Six candidates for vacancies on the Montgomery County Planning Board agree on issues ranging from the need for more affordable housing to the importance of building residences near Metro stations, but diverge on one of the most heated topics in the county: when to place a moratorium on building.
At a public forum Monday night hosted by the LGBTQ Democrats of Montgomery County, the candidates met for the first time, days before the County Council is set to begin interviews. About 150 people attended the forum at the Silver Spring Civic Center and listened to the candidates answer questions about land use, development and environmental issues.
Twenty-four people had applied for the two open seats on the five-person panel that meets weekly and oversees sector plans, development projects and manages the planning department’s $20 million budget. The candidate pool was narrowed by county staff last month.
Candidates are: Brandy Brooks, Julian Haffner, Charles Kauffman, William Kirwan, Partap Verma and Jennifer Russel, who was not present.
Three of the new candidates and incumbent Planning Board chairman Casey Anderson agreed moratorium – a freeze on residential building when nearby schools are too crowded — is “a good idea in theory,” but the policy needs revision to better serve Montgomery County residents.
None offered suggestions for changes.
The two other candidates, Brooks and Kauffman, were on opposite sides, with Brooks saying she fully supports the moratorium policy as it exists, and Kauffman calling it “dumb and self-defeating.”

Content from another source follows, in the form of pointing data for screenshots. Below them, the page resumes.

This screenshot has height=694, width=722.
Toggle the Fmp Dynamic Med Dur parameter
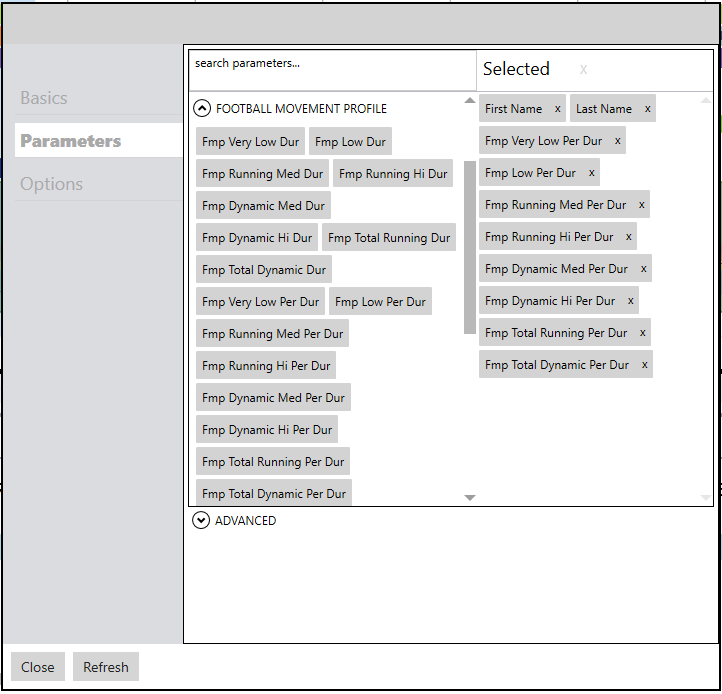(263, 206)
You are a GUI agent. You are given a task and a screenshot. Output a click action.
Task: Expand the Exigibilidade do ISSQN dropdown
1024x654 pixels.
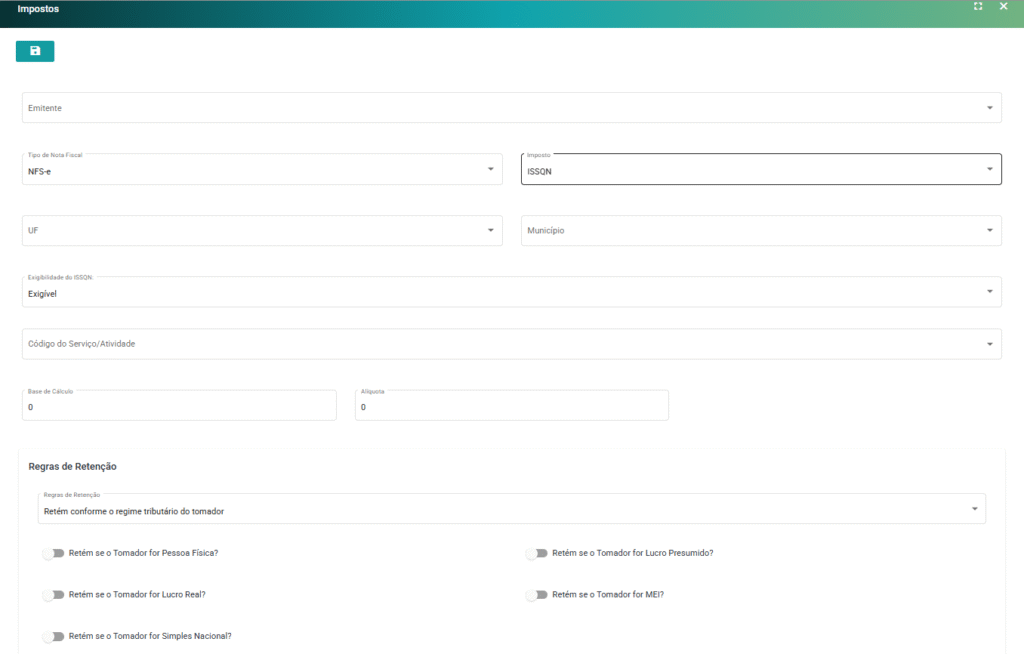[511, 292]
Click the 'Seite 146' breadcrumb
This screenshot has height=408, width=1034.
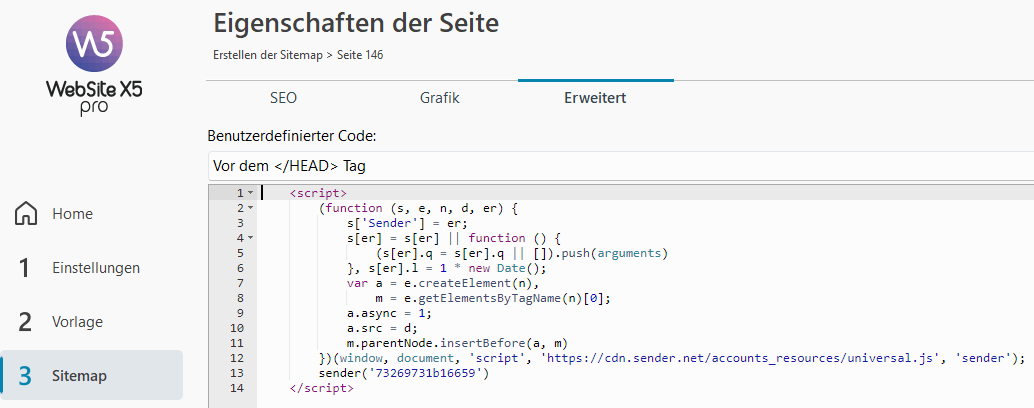[x=358, y=55]
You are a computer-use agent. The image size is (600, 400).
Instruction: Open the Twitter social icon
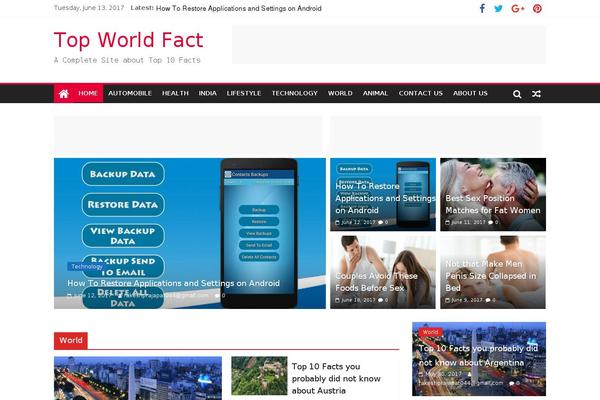(499, 8)
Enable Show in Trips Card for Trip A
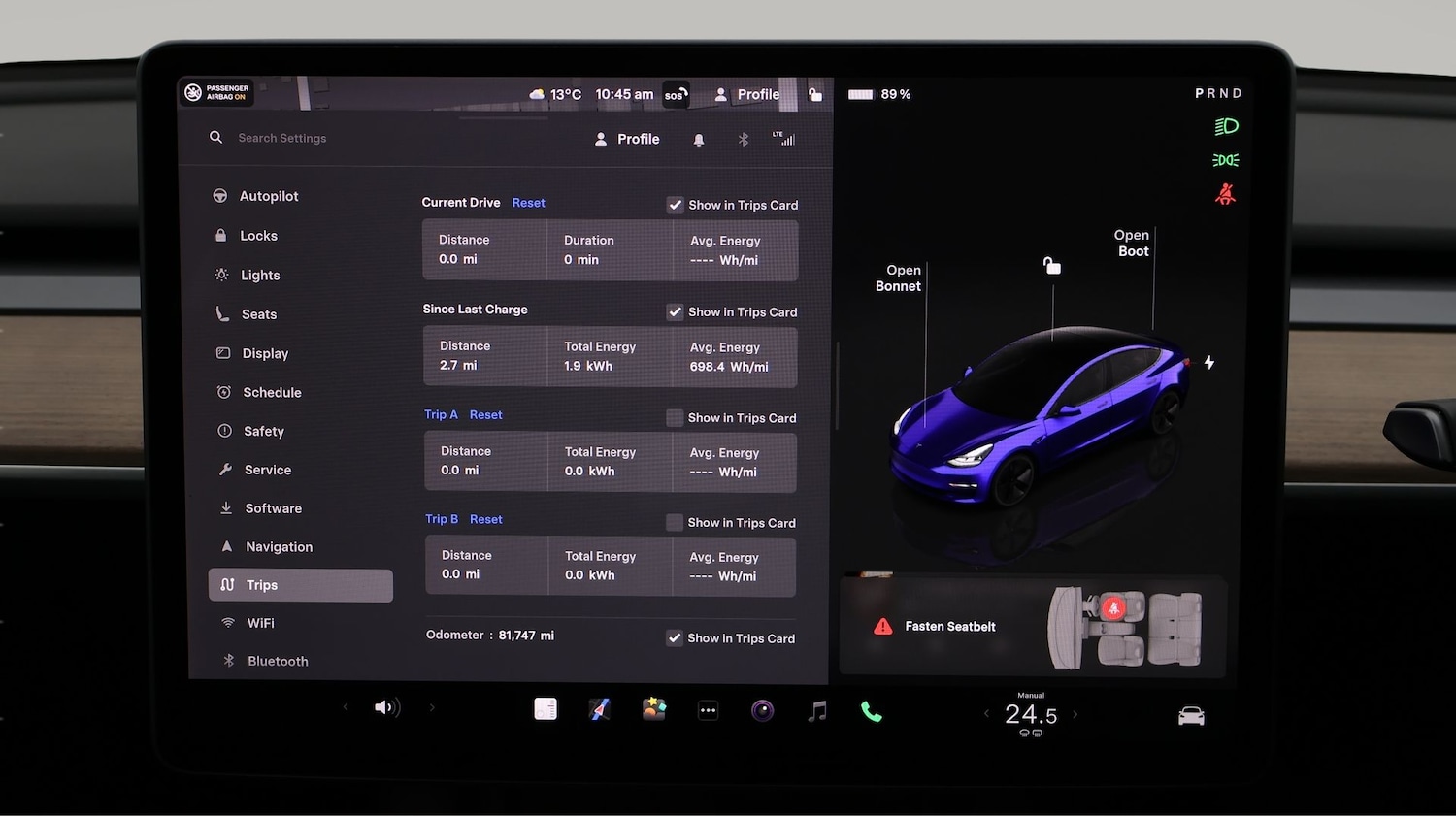The image size is (1456, 816). pyautogui.click(x=675, y=417)
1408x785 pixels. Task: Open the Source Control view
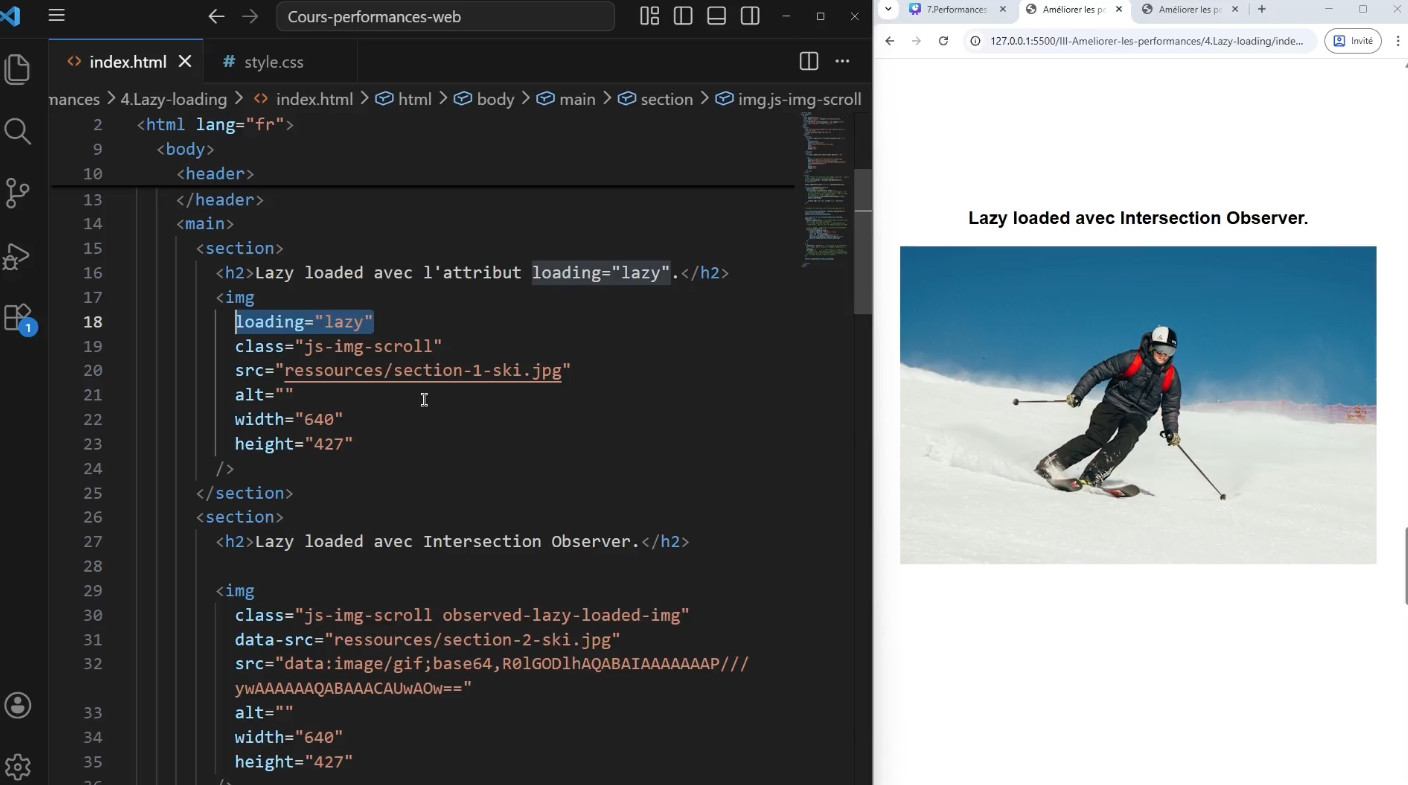(18, 193)
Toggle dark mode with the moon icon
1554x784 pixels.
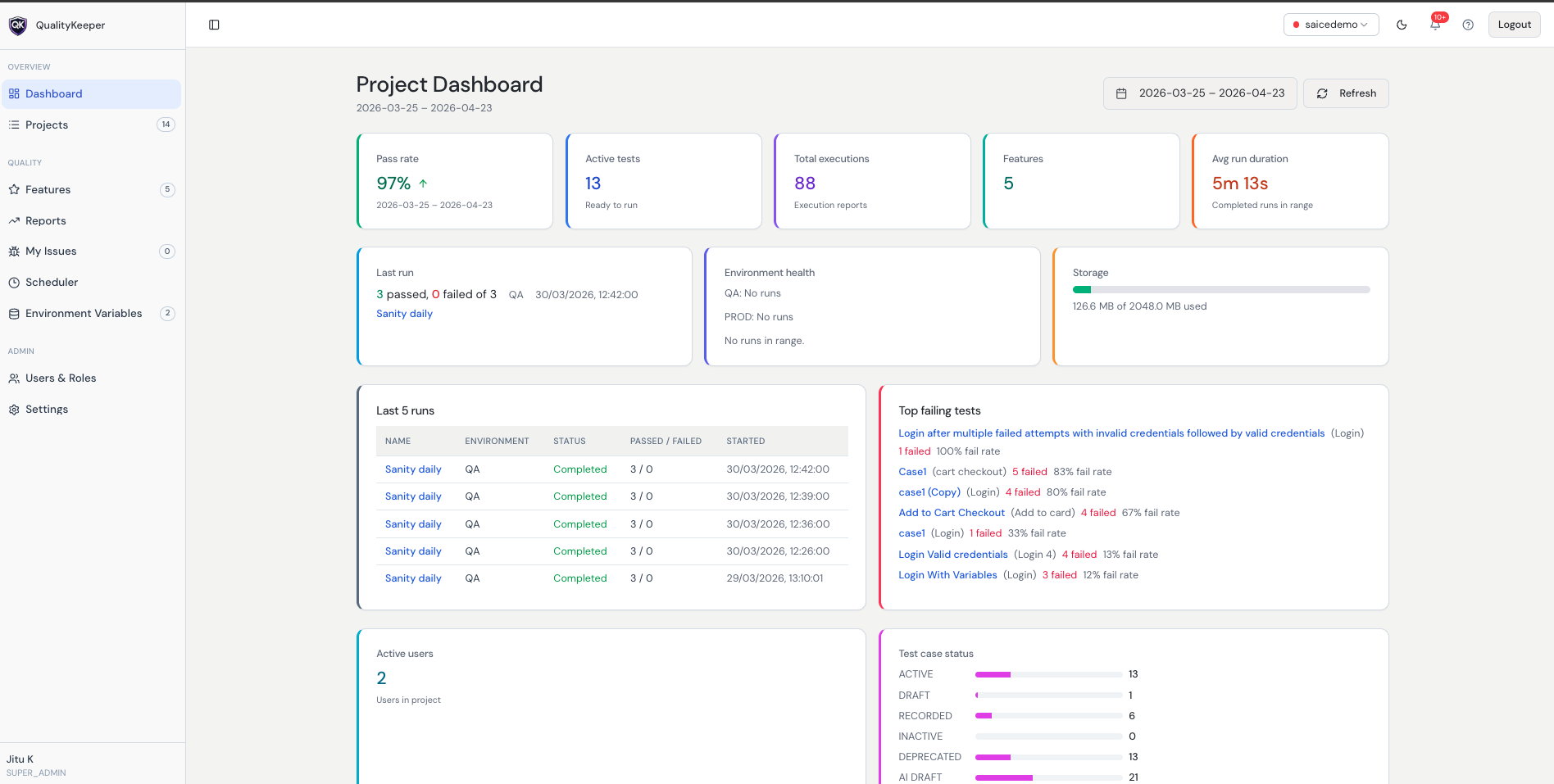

Brooks, a community activist from Wheaton and the lone applicant who has indicated she intends to challenge Anderson for the board’s chair position, said the county needs to ensure there is adequate infrastructure, like schools and roads, before building more houses, and the moratorium policy is a good guide to ensure that is happening.
“Part of planning and executing good planning is doing things that make our communities livable. We can’t continue to ask the community to bear the burdens of school overcrowding when we’re giving away profits to developers who don’t have to stay here and live with those conditions,” Brooks said. “If moratoriums are the thing we need to put sufficient pressure on public officials to make different decisions, we need to keep it.”
On the other end of the spectrum, Kauffman, a Bethesda attorney, was blunt in his opposition to residential building freezes, set to be enacted in six school areas next month.
“This policy has got to be changed,” Kauffman said. “To restrict building houses and enhancing neighborhoods for a singular purpose is wrong. It’s just dumb.”
Kirwan, son of former University System of Maryland chancellor William “Brit” Kirwan and a local architect, said Montgomery County is not getting enough financial support from the state government to ensure schools have enough space for local children.
Similarly, Haffner, Anderson and Partap said finding the balance between ensuring adequate housing is available in various neighborhoods and stifling increasing school crowding issues is difficult, but agreed stifling development is “not the answer.”